[libvirt] [PATCH 1 of 2] Add internal cgroup manipulation functions

Daniel P. Berrange berrange at redhat.com
Tue Sep 30 20:21:12 UTC 2008


On Mon, Sep 29, 2008 at 09:40:42AM -0700, Dan Smith wrote:
> This patch adds src/cgroup.{c,h} with support for creating and manipulating
> cgroups.  It's quite naive at the moment, but should provide something to
> work with to move forward with resource controls.
> 
> All groups created with the internal API are forced under $mount/libvirt/
> to keep everything together.  The first time a group is created, the libvirt
> directory is also created, and the settings from the root are inherited.
> 
> The code scans the mount table to look for the first mount of type cgroup,
> and assumes that all controllers are mounted there.  I think this
> could/should be updated to prefer a mount with just the controller(s) we
> want, if there are multiple ones.
> 
> If you have the cpuset controller enabled, and cpuset.cpus_exclusive is 1,
> then all cgroups to be created will fail.  Since we probably shouldn't
> blindly set the root to be non-exclusive, we may also want to consider this
> condition to be "no cgroup support".

My thought on the overall design of this internal API is that it is
too low level & pushing too much work to the caller. eg, the caller
would have to lookup virCGroupPtr objects for each controller it
cares about, and has to remember the tunables & their data types.
While this kind of interface is applicable for a general purpose
API, libvirt's needs are not general purpose.
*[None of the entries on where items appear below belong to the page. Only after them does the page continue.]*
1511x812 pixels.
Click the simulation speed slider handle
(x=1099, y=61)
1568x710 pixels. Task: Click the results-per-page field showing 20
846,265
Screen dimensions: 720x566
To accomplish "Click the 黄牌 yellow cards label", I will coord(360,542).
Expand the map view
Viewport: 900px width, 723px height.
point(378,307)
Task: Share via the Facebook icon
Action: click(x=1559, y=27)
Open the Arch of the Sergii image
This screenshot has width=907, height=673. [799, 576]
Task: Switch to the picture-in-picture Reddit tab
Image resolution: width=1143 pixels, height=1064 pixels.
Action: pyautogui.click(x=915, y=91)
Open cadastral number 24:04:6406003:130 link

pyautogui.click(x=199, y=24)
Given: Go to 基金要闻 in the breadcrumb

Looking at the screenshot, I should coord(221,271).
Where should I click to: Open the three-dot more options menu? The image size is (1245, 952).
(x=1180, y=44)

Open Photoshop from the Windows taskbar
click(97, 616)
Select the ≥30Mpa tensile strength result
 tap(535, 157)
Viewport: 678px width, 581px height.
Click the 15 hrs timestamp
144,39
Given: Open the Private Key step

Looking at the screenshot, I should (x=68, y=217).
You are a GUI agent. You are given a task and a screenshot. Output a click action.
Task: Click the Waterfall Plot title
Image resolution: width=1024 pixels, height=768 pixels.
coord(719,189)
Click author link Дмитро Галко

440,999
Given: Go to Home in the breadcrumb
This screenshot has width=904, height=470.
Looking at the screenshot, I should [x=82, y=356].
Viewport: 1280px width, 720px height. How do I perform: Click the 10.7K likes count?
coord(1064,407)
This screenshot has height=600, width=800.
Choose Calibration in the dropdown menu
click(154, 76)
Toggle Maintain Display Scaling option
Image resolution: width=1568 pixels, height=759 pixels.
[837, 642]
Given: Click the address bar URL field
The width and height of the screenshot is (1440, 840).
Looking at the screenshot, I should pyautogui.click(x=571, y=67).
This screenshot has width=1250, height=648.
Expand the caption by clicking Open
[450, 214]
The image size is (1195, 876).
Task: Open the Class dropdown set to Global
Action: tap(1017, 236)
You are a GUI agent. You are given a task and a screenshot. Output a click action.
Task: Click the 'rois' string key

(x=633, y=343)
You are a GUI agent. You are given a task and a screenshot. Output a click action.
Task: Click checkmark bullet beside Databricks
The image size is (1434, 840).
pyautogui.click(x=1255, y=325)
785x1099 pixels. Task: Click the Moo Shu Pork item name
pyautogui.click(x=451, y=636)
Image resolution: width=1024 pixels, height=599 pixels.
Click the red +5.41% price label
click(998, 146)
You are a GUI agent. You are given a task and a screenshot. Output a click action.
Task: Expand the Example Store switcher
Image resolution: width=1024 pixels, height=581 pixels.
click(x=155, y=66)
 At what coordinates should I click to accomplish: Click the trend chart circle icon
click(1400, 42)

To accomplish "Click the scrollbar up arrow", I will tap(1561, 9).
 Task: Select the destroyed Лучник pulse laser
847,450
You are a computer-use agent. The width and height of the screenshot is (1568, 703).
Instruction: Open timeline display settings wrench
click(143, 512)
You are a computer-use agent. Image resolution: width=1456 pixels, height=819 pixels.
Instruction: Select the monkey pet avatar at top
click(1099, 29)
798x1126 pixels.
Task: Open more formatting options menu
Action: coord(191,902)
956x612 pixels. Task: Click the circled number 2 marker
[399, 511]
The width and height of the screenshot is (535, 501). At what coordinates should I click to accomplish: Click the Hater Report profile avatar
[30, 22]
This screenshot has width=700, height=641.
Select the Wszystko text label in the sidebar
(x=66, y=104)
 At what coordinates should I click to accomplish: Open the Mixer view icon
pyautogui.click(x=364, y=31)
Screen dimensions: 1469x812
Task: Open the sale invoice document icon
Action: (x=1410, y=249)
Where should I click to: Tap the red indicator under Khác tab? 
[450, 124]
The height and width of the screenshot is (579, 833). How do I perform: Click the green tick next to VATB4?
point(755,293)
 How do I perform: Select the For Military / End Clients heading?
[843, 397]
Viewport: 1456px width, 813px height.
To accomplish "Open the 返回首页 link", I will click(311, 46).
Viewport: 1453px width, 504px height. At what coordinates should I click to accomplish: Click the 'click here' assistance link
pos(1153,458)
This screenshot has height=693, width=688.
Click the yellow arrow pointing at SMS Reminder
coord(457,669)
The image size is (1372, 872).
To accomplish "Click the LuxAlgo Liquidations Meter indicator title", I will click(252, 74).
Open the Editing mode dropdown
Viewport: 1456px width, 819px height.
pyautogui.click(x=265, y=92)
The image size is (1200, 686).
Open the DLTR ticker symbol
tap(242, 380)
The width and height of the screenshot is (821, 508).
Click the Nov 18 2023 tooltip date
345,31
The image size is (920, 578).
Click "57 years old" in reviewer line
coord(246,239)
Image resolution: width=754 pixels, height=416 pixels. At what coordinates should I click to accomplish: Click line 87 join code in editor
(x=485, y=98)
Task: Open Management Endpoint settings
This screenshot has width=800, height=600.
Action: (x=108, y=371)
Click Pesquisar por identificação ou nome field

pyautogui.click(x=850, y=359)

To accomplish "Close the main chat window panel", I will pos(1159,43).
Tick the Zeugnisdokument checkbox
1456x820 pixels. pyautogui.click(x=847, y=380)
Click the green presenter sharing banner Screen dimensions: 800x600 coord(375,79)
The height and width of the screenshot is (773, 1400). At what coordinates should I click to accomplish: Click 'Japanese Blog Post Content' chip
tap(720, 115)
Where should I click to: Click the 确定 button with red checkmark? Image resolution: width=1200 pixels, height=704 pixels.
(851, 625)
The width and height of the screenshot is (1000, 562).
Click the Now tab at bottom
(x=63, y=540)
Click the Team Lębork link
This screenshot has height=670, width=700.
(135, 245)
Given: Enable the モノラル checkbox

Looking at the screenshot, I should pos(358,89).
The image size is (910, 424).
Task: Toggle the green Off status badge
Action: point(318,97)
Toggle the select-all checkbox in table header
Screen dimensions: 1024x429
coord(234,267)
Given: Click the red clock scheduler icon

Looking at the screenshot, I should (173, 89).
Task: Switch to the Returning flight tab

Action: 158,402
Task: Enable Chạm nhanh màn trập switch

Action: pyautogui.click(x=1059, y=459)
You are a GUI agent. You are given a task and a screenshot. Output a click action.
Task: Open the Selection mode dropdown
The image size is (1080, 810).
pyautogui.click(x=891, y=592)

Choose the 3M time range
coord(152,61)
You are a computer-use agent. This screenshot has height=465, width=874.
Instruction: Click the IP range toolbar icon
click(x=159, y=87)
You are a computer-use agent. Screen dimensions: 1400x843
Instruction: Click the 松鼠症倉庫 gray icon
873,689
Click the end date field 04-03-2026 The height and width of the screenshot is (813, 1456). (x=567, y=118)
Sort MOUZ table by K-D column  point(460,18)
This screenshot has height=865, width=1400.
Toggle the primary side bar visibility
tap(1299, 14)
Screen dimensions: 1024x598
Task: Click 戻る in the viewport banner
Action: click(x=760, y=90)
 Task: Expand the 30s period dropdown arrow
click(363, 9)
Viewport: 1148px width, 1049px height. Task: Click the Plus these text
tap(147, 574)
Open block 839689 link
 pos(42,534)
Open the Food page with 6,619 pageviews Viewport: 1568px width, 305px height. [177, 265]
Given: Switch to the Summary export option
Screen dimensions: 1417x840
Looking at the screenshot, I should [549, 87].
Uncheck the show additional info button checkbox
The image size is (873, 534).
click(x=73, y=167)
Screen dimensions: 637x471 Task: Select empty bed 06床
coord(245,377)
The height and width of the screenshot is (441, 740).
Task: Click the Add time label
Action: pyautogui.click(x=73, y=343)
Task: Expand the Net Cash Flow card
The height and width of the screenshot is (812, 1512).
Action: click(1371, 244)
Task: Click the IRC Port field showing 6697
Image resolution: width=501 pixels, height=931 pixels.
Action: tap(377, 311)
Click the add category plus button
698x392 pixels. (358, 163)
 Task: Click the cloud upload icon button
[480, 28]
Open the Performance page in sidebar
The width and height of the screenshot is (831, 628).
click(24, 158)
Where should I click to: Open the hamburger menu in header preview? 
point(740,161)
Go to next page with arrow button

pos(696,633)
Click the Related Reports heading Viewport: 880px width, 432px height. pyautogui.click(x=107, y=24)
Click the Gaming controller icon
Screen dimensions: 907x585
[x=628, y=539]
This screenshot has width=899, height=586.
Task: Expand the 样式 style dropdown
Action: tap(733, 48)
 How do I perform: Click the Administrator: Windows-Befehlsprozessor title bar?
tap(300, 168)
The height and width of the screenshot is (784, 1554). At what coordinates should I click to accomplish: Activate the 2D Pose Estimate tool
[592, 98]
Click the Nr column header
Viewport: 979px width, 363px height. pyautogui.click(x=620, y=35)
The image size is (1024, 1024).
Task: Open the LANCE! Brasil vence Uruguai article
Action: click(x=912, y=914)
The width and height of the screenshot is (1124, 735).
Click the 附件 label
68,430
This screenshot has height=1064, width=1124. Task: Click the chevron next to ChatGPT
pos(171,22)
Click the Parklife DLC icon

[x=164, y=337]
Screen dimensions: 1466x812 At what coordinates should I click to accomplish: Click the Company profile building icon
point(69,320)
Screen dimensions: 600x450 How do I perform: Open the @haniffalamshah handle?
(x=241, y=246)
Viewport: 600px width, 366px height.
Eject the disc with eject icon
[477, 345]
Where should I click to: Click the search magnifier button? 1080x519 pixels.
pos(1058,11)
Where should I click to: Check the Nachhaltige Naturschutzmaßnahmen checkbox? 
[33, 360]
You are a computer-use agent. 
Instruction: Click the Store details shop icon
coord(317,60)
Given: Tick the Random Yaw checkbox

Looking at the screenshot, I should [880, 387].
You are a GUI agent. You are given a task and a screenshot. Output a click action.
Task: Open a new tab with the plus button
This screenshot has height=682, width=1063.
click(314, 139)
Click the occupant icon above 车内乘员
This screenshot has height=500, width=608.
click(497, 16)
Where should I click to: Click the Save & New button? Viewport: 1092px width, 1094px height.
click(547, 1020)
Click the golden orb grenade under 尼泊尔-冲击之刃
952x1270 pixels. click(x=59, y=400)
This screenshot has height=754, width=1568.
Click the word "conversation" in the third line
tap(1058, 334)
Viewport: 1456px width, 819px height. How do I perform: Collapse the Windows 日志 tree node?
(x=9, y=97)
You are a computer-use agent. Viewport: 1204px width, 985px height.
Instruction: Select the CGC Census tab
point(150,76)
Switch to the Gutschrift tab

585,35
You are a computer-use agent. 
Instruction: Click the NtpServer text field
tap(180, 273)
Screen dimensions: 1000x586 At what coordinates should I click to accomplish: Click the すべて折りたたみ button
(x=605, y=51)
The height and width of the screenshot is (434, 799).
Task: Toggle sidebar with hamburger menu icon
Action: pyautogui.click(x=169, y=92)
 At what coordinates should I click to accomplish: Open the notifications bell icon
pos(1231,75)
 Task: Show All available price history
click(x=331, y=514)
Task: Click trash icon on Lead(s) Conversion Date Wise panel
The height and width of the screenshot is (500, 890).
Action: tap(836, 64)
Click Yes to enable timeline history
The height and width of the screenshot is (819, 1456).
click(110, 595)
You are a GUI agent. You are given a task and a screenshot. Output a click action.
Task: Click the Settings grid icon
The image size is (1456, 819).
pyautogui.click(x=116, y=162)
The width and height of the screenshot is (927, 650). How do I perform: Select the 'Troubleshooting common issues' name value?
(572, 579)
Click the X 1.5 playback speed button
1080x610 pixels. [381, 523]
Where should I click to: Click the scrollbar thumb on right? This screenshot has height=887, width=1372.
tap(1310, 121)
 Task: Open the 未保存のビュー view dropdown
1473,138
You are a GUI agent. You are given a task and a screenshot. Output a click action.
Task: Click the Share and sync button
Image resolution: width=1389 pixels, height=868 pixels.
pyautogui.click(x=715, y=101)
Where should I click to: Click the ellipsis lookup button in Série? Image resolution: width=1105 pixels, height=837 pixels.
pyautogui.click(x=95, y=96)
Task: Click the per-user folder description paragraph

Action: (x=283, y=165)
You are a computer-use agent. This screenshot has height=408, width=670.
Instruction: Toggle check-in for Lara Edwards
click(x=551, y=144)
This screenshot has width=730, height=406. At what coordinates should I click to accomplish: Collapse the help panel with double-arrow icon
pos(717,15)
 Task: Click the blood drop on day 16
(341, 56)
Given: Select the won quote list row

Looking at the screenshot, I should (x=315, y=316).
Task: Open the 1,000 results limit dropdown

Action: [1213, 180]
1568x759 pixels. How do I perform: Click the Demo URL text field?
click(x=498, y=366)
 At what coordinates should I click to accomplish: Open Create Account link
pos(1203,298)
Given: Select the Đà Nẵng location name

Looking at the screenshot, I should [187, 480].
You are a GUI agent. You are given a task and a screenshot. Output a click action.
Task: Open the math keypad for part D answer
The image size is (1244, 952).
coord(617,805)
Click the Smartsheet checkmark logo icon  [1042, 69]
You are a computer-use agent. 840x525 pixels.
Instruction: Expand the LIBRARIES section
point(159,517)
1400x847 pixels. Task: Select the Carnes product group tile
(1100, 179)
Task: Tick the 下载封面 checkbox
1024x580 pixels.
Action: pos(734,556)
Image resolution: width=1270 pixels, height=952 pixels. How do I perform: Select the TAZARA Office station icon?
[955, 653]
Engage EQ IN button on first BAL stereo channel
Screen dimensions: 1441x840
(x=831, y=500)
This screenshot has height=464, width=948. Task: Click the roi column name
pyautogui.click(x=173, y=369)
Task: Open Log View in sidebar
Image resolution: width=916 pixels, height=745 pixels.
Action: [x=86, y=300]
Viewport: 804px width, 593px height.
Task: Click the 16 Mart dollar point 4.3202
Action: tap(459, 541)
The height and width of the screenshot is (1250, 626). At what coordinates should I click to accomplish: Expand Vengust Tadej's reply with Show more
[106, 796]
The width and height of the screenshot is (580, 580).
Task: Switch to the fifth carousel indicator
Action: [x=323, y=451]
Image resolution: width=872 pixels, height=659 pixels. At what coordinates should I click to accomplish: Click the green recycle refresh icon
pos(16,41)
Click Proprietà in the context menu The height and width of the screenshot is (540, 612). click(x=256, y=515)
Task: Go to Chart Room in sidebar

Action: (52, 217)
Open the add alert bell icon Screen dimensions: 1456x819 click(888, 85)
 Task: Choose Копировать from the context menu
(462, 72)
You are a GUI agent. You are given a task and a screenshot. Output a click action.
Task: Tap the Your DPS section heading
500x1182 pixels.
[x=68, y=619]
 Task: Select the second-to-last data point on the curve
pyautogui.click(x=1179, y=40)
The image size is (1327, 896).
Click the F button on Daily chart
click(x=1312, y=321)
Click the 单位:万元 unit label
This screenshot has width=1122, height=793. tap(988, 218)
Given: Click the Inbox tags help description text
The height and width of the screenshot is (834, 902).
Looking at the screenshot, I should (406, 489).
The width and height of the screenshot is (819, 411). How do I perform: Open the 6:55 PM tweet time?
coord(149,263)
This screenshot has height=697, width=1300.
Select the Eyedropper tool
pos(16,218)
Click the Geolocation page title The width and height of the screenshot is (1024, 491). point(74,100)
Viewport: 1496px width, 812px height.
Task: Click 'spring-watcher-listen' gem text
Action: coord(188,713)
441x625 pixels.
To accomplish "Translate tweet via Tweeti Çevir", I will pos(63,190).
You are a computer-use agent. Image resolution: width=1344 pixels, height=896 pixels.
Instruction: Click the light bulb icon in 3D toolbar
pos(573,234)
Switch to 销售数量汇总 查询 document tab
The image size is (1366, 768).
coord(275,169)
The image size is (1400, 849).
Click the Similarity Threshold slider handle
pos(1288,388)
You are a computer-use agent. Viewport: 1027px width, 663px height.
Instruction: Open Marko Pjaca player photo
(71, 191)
While LXC driver is
the only current user, as more controllers are added I anticipate
that QEMU driver might use cgroups, eg for I/O controls and CPU
schedular controls

As such I'd expect an API to be at a slightly higher level of 
abstraction, strongly typed and a single cgroup object associated
with a domain object.

  virDomainObjPtr dom = ...driver's internal   domain object...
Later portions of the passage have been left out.